• Exercise: Starting at the line with "Choose the circled 夜 symbol" and ending at the line with "point(157,21)", write those lines out again with "refresh icon" swapped for "reload icon" and nothing else changed. Leave the pictures out.

• Given entries:
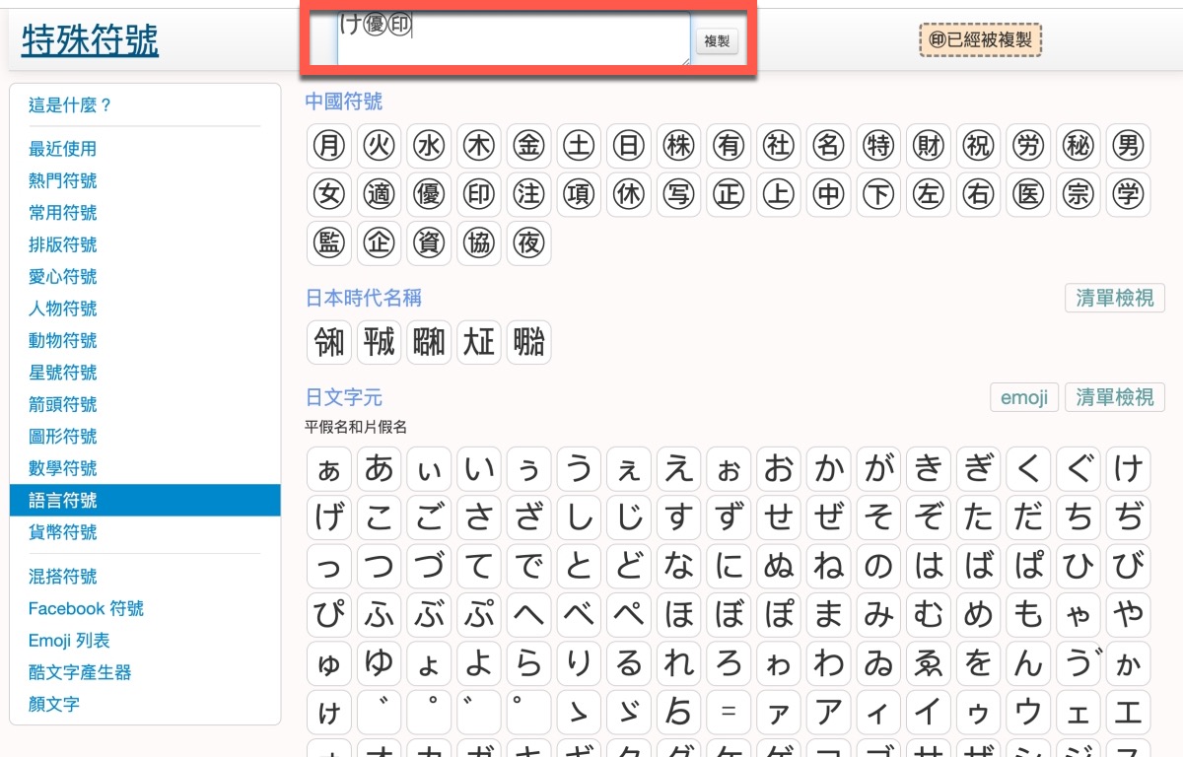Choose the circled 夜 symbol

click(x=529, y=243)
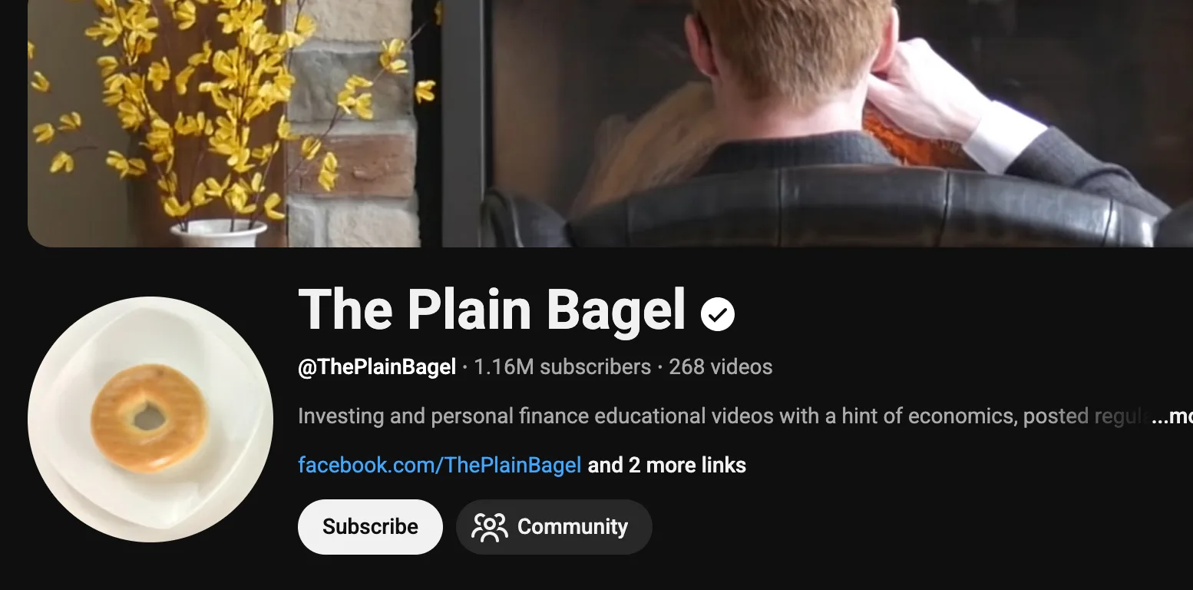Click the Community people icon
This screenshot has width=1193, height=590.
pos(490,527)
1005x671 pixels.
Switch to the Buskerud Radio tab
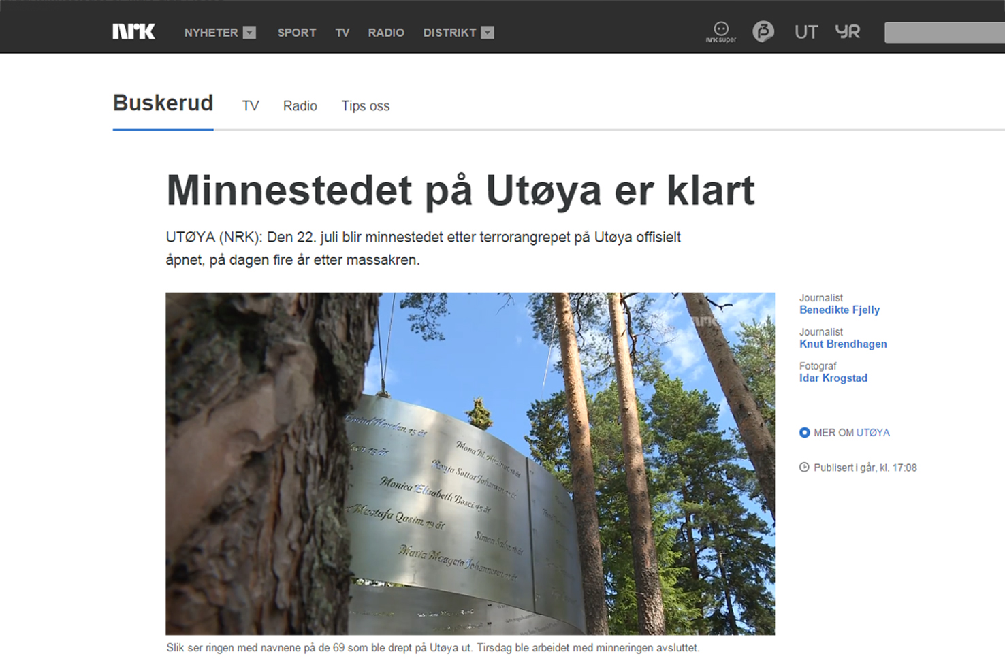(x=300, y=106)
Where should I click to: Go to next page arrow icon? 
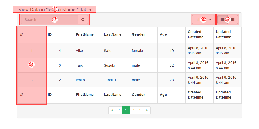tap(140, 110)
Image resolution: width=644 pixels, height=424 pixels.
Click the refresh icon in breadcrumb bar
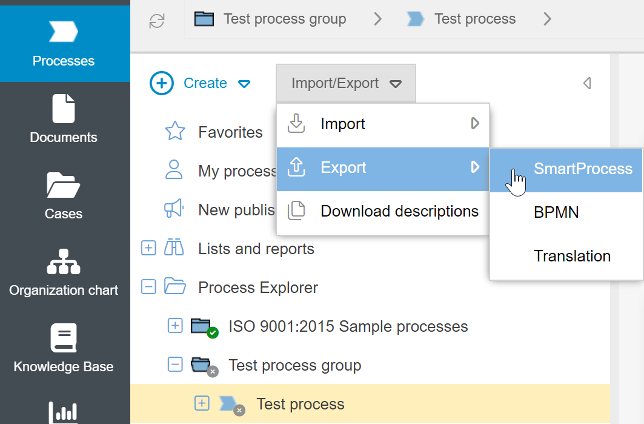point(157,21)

--

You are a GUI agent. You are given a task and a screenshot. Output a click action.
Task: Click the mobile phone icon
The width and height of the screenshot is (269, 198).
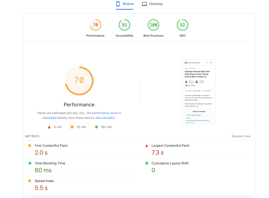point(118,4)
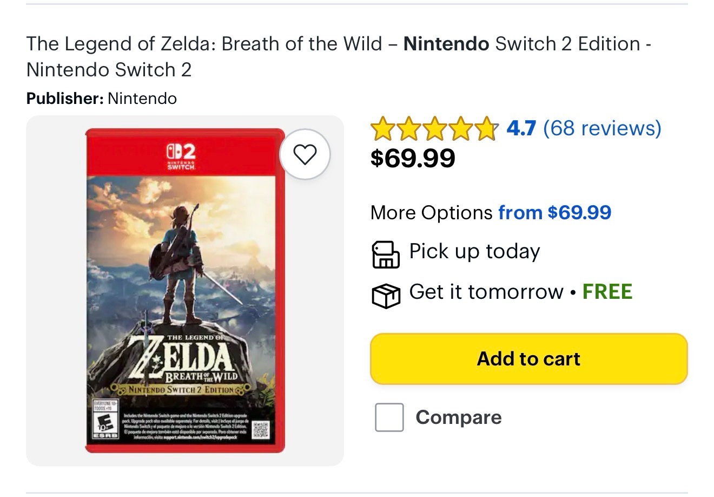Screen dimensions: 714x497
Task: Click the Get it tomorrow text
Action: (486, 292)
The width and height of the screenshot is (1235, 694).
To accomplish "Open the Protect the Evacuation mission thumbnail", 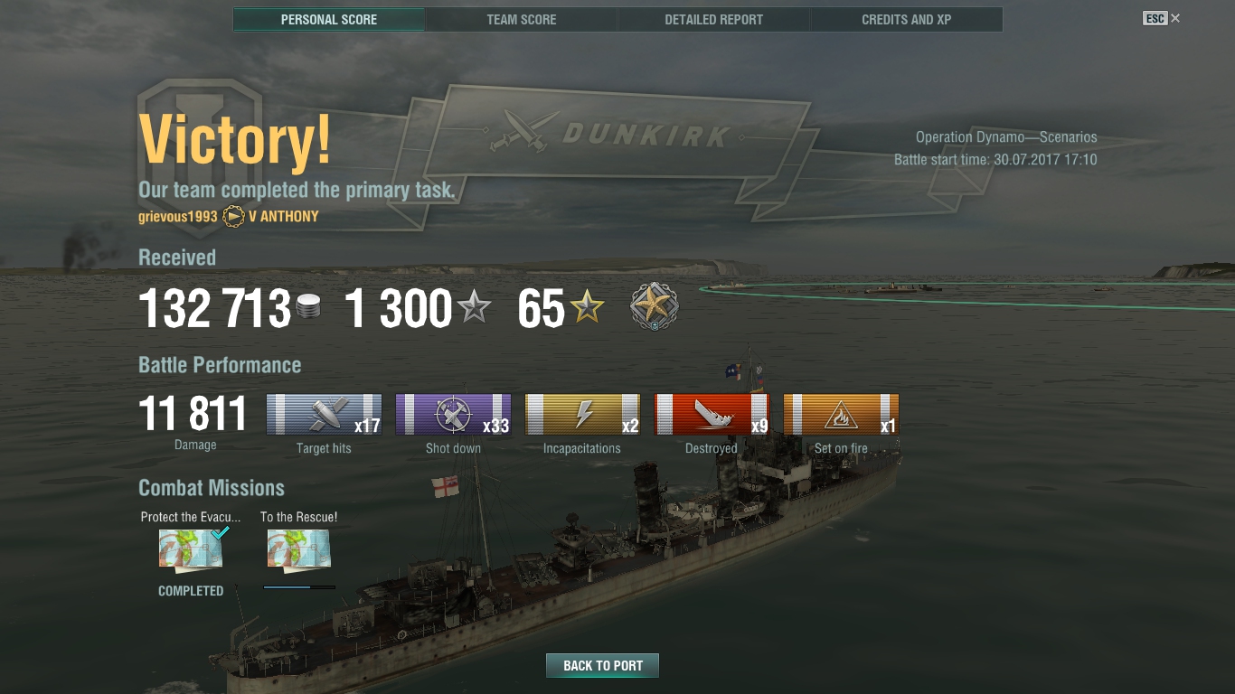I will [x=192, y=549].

---

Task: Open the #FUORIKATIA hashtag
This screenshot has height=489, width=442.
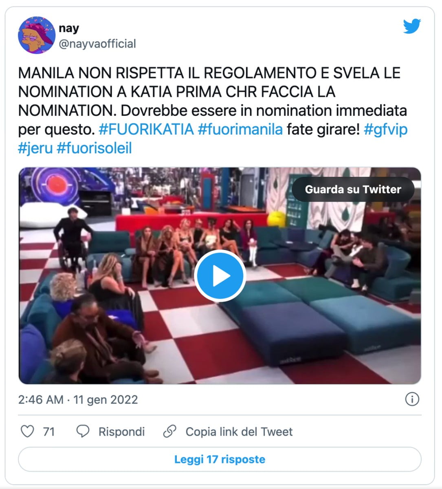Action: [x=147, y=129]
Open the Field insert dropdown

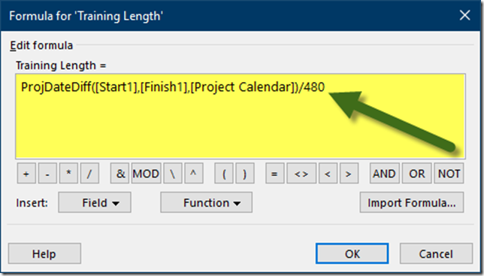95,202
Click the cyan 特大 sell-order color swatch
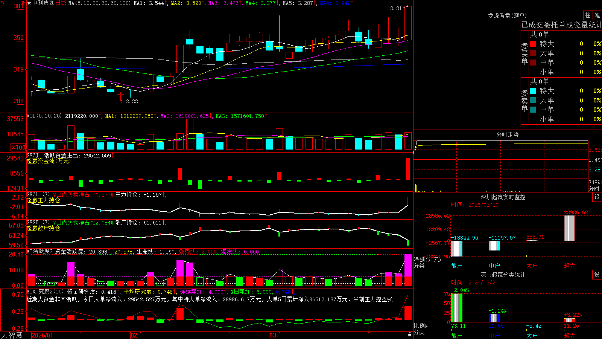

• The response:
Choose the circled 夜 symbol

click(x=529, y=243)
Click the Community people icon
This screenshot has width=1193, height=590.
pos(490,527)
1005x671 pixels.
Switch to the Buskerud Radio tab
(x=300, y=106)
Where should I click to: Go to next page arrow icon? 
tap(140, 110)
Image resolution: width=644 pixels, height=424 pixels.
Click the reload icon in breadcrumb bar
point(157,21)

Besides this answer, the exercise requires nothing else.